Ziel der Aufgabe: Überführe das gesamte folgende Material in eine JSON-Liste aus Zeichenketten, mit genau einem Eintrag pro Zeile und ohne Leerzeilen.

Datenzeilen:
· · · ·

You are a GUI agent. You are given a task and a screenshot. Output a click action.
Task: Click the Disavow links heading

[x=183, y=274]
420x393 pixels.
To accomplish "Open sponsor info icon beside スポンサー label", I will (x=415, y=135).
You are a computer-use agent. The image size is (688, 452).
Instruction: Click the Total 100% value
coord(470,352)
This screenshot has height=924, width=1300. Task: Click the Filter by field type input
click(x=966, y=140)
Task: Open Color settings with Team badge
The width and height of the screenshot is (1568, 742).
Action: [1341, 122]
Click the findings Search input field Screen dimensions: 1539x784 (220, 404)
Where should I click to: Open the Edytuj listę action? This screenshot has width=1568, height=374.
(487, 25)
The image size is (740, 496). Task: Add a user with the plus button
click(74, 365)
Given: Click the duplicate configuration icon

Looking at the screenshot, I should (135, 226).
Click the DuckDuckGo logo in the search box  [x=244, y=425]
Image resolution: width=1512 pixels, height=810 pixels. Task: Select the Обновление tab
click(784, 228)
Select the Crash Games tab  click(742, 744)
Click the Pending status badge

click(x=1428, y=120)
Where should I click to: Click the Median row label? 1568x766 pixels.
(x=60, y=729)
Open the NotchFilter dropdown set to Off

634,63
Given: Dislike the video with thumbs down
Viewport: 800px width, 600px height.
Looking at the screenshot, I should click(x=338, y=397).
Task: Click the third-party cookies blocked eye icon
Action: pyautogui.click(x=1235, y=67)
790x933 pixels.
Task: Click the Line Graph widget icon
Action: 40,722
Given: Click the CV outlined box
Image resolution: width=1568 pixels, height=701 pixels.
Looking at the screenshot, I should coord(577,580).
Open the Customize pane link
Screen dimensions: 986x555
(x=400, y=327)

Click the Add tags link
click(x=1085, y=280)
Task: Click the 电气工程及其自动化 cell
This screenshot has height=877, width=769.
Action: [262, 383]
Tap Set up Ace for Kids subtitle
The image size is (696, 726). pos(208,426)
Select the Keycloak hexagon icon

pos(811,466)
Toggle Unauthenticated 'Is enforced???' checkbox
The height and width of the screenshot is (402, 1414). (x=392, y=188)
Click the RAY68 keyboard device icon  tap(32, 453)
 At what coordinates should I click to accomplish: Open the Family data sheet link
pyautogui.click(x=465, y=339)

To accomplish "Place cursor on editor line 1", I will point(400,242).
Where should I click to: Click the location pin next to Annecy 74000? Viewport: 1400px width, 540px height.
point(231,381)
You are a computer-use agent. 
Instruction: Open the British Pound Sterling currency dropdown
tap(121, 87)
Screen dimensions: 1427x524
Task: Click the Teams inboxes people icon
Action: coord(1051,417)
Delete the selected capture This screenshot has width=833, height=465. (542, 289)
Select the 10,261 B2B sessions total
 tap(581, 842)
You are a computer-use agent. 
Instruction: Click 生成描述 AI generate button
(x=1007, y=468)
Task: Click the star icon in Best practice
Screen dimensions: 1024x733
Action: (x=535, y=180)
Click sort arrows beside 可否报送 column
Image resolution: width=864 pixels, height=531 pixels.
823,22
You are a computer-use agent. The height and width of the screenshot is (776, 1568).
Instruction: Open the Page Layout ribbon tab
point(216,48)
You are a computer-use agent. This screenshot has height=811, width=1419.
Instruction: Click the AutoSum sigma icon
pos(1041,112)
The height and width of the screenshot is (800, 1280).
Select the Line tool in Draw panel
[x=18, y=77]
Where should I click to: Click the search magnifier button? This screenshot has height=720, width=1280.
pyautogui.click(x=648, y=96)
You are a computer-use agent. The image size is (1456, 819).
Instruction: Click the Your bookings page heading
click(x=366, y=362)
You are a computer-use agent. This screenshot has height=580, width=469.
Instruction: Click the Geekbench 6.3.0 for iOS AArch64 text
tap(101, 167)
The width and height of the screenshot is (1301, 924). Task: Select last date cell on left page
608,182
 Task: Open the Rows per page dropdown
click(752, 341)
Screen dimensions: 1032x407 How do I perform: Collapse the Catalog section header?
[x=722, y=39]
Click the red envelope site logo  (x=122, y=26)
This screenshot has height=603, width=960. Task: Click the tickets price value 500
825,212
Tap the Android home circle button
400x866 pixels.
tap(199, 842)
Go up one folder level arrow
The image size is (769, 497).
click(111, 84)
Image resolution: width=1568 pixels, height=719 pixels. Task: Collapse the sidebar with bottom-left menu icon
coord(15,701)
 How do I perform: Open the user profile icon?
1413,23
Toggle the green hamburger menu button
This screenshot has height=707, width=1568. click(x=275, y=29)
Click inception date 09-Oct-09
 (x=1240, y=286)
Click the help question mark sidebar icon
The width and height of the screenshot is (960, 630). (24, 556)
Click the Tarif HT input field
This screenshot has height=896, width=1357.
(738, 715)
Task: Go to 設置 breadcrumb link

· · · ·

Lösung der Aufgabe:
[
  "You are a GUI agent. You are given a task and a screenshot. Output a click action.",
  "Task: Click the Disavow links heading",
  "[x=183, y=274]",
  "420x393 pixels.",
  "To accomplish \"Open sponsor info icon beside スポンサー label\", I will (x=415, y=135).",
  "You are a computer-use agent. The image size is (688, 452).",
  "Instruction: Click the Total 100% value",
  "coord(470,352)",
  "This screenshot has height=924, width=1300. Task: Click the Filter by field type input",
  "click(x=966, y=140)",
  "Task: Open Color settings with Team badge",
  "The width and height of the screenshot is (1568, 742).",
  "Action: [1341, 122]",
  "Click the findings Search input field Screen dimensions: 1539x784 (220, 404)",
  "Where should I click to: Open the Edytuj listę action? This screenshot has width=1568, height=374.",
  "(487, 25)",
  "The image size is (740, 496). Task: Add a user with the plus button",
  "click(74, 365)",
  "Given: Click the duplicate configuration icon",
  "Looking at the screenshot, I should (135, 226).",
  "Click the DuckDuckGo logo in the search box  [x=244, y=425]",
  "Image resolution: width=1512 pixels, height=810 pixels. Task: Select the Обновление tab",
  "click(784, 228)",
  "Select the Crash Games tab  click(742, 744)",
  "Click the Pending status badge",
  "click(x=1428, y=120)",
  "Where should I click to: Click the Median row label? 1568x766 pixels.",
  "(x=60, y=729)",
  "Open the NotchFilter dropdown set to Off",
  "634,63",
  "Given: Dislike the video with thumbs down",
  "Viewport: 800px width, 600px height.",
  "Looking at the screenshot, I should click(x=338, y=397).",
  "Task: Click the third-party cookies blocked eye icon",
  "Action: pyautogui.click(x=1235, y=67)",
  "790x933 pixels.",
  "Task: Click the Line Graph widget icon",
  "Action: 40,722",
  "Given: Click the CV outlined box",
  "Image resolution: width=1568 pixels, height=701 pixels.",
  "Looking at the screenshot, I should coord(577,580).",
  "Open the Customize pane link",
  "Screen dimensions: 986x555",
  "(x=400, y=327)",
  "Click the Add tags link",
  "click(x=1085, y=280)",
  "Task: Click the 电气工程及其自动化 cell",
  "This screenshot has height=877, width=769.",
  "Action: [262, 383]",
  "Tap Set up Ace for Kids subtitle",
  "The image size is (696, 726). pos(208,426)",
  "Select the Keycloak hexagon icon",
  "pos(811,466)",
  "Toggle Unauthenticated 'Is enforced???' checkbox",
  "The height and width of the screenshot is (402, 1414). (x=392, y=188)",
  "Click the RAY68 keyboard device icon  tap(32, 453)",
  " At what coordinates should I click to accomplish: Open the Family data sheet link",
  "pyautogui.click(x=465, y=339)",
  "To accomplish \"Place cursor on editor line 1\", I will point(400,242).",
  "Where should I click to: Click the location pin next to Annecy 74000? Viewport: 1400px width, 540px height.",
  "point(231,381)",
  "You are a computer-use agent. ",
  "Instruction: Open the British Pound Sterling currency dropdown",
  "tap(121, 87)",
  "Screen dimensions: 1427x524",
  "Task: Click the Teams inboxes people icon",
  "Action: coord(1051,417)",
  "Delete the selected capture This screenshot has width=833, height=465. (542, 289)",
  "Select the 10,261 B2B sessions total",
  " tap(581, 842)",
  "You are a computer-use agent. ",
  "Instruction: Click 生成描述 AI generate button",
  "(x=1007, y=468)",
  "Task: Click the star icon in Best practice",
  "Screen dimensions: 1024x733",
  "Action: (x=535, y=180)",
  "Click sort arrows beside 可否报送 column",
  "Image resolution: width=864 pixels, height=531 pixels.",
  "823,22",
  "You are a computer-use agent. The height and width of the screenshot is (776, 1568).",
  "Instruction: Open the Page Layout ribbon tab",
  "point(216,48)",
  "You are a computer-use agent. This screenshot has height=811, width=1419.",
  "Instruction: Click the AutoSum sigma icon",
  "pos(1041,112)",
  "The height and width of the screenshot is (800, 1280).",
  "Select the Line tool in Draw panel",
  "[x=18, y=77]",
  "Where should I click to: Click the search magnifier button? This screenshot has height=720, width=1280.",
  "pyautogui.click(x=648, y=96)",
  "You are a computer-use agent. The image size is (1456, 819).",
  "Instruction: Click the Your bookings page heading",
  "click(x=366, y=362)",
  "You are a computer-use agent. This screenshot has height=580, width=469.",
  "Instruction: Click the Geekbench 6.3.0 for iOS AArch64 text",
  "tap(101, 167)",
  "The width and height of the screenshot is (1301, 924). Task: Select last date cell on left page",
  "608,182",
  " Task: Open the Rows per page dropdown",
  "click(752, 341)",
  "Screen dimensions: 1032x407 How do I perform: Collapse the Catalog section header?",
  "[x=722, y=39]",
  "Click the red envelope site logo  (x=122, y=26)",
  "This screenshot has height=603, width=960. Task: Click the tickets price value 500",
  "825,212",
  "Tap the Android home circle button",
  "400x866 pixels.",
  "tap(199, 842)",
  "Go up one folder level arrow",
  "The image size is (769, 497).",
  "click(111, 84)",
  "Image resolution: width=1568 pixels, height=719 pixels. Task: Collapse the sidebar with bottom-left menu icon",
  "coord(15,701)",
  " How do I perform: Open the user profile icon?",
  "1413,23",
  "Toggle the green hamburger menu button",
  "This screenshot has height=707, width=1568. click(x=275, y=29)",
  "Click inception date 09-Oct-09",
  " (x=1240, y=286)",
  "Click the help question mark sidebar icon",
  "The width and height of the screenshot is (960, 630). (24, 556)",
  "Click the Tarif HT input field",
  "This screenshot has height=896, width=1357.",
  "(738, 715)",
  "Task: Go to 設置 breadcrumb link"
]